(Extracted entries begins)

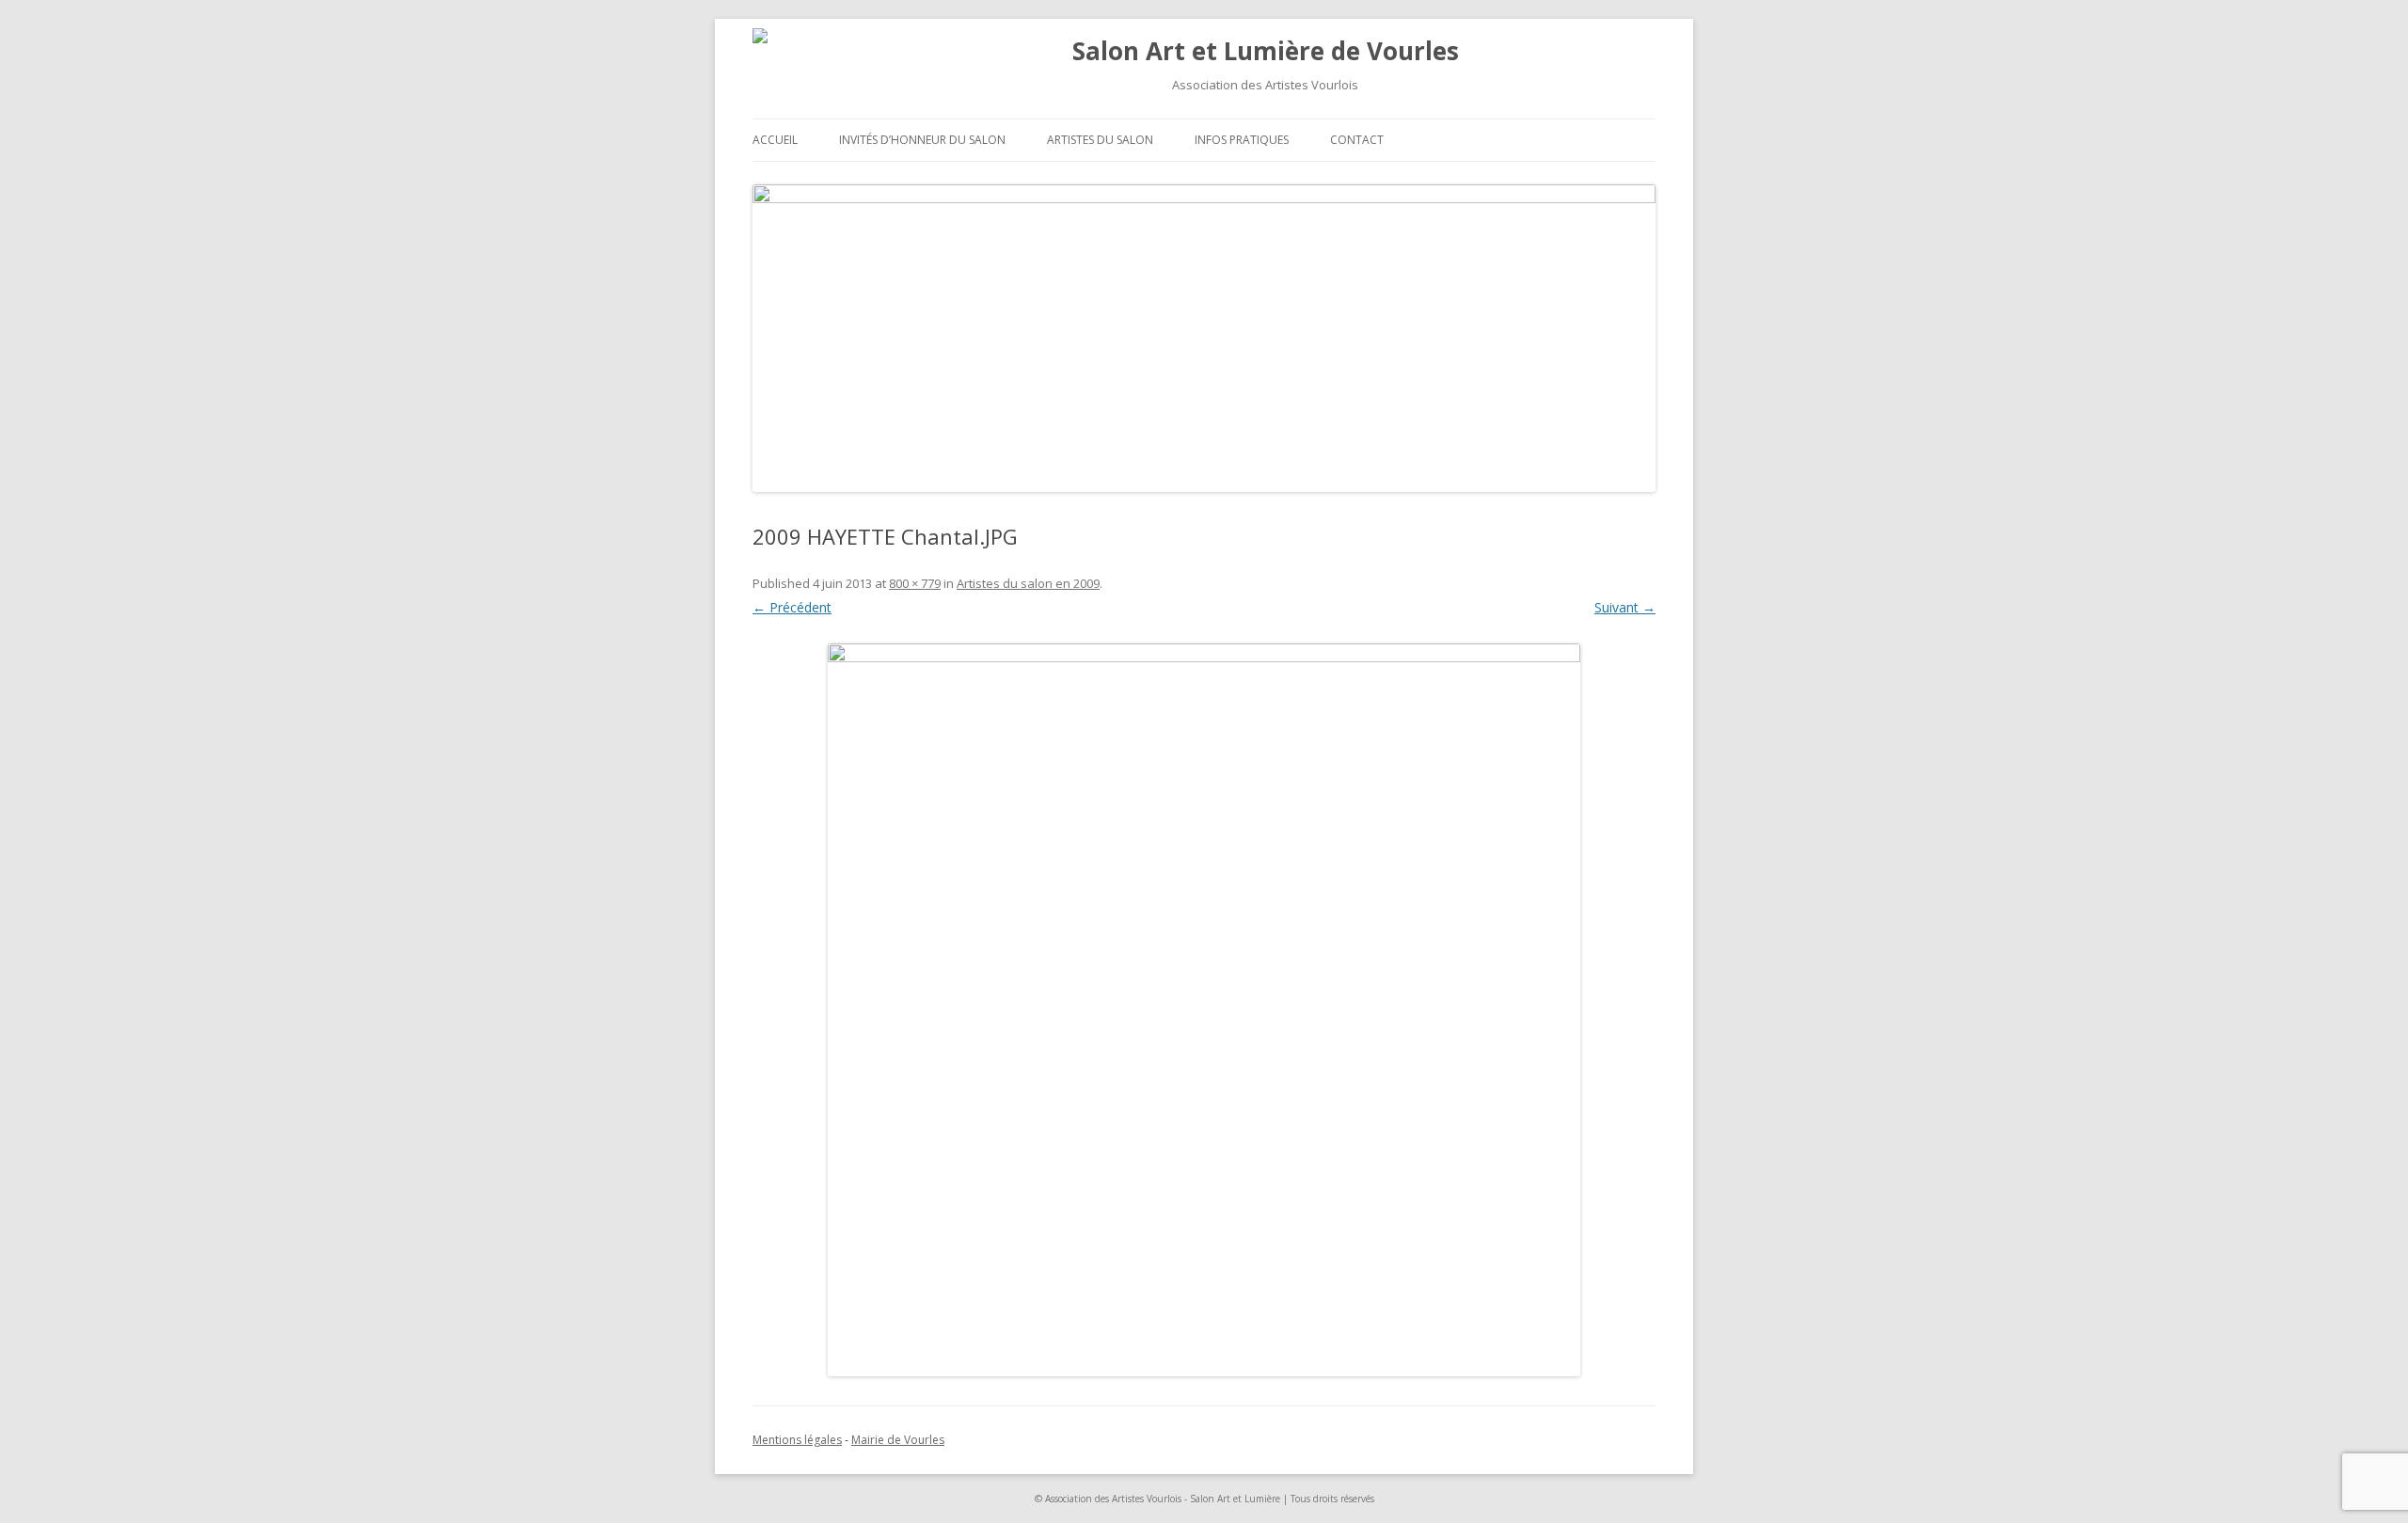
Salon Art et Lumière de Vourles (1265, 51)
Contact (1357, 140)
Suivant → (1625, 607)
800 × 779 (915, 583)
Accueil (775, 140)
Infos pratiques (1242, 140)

(Extracted entries ends)
(Extracted entries begins)

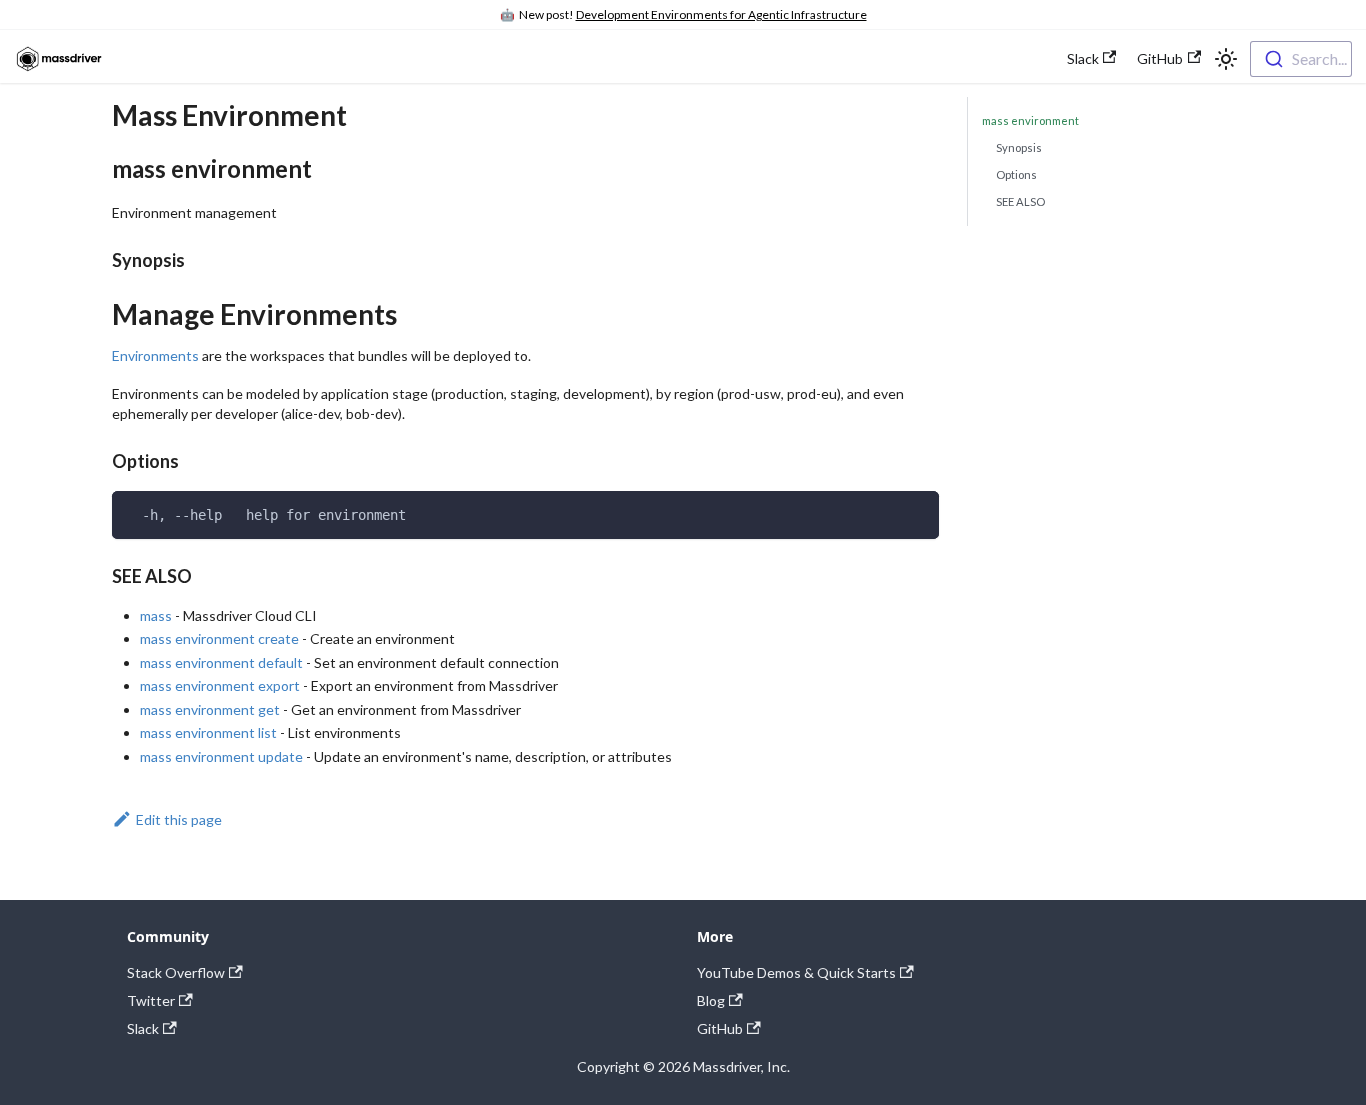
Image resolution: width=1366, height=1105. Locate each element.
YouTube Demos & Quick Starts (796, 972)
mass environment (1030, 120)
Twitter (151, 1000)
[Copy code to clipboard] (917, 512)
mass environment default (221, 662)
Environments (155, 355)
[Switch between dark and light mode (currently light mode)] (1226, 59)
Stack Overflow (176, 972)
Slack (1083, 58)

(Extracted entries ends)
(Extracted entries begins)

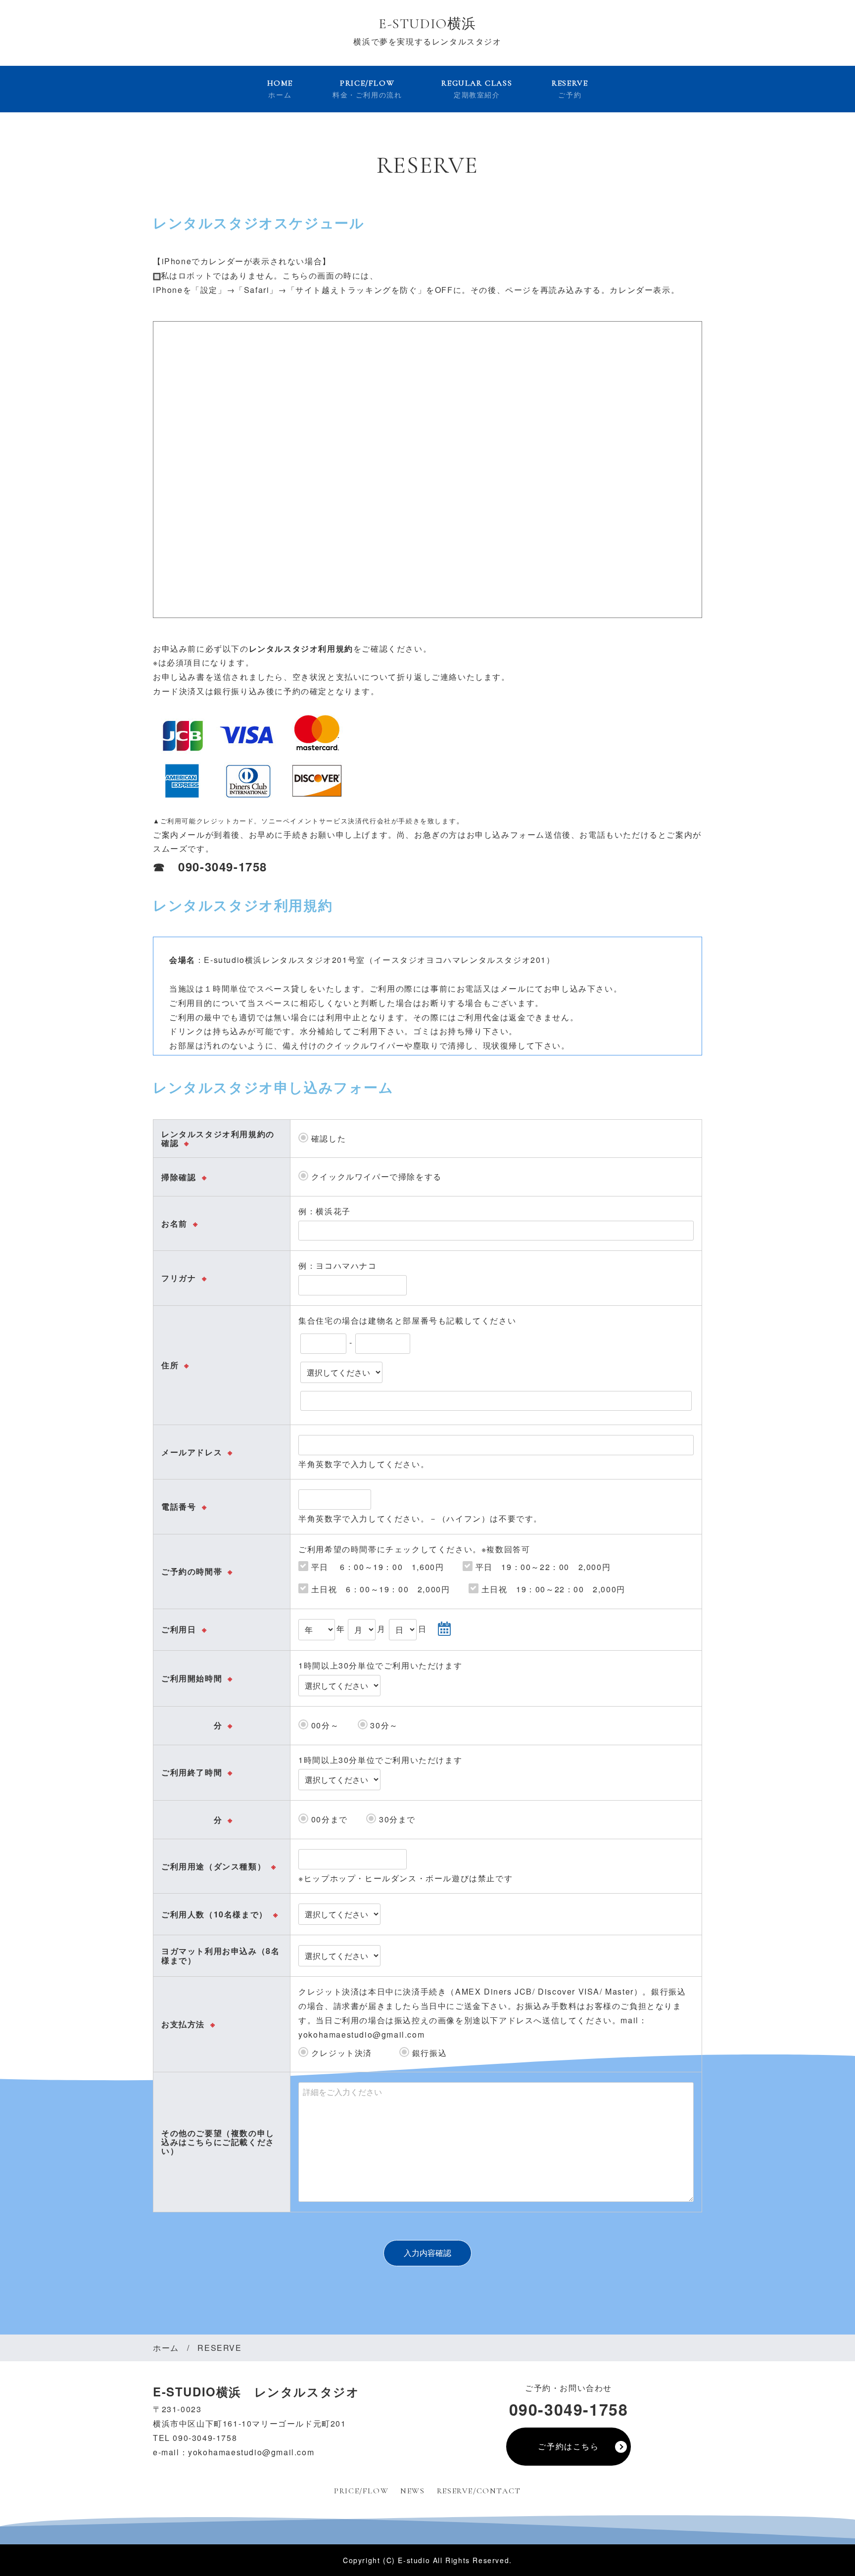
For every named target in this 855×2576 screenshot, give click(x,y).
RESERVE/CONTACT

(Extracted entries ends)

** What the task asks **
The answer consists of every line above in which the word "mass" occurs.

** Exercise result **
mass environment (1030, 120)
mass environment default (221, 662)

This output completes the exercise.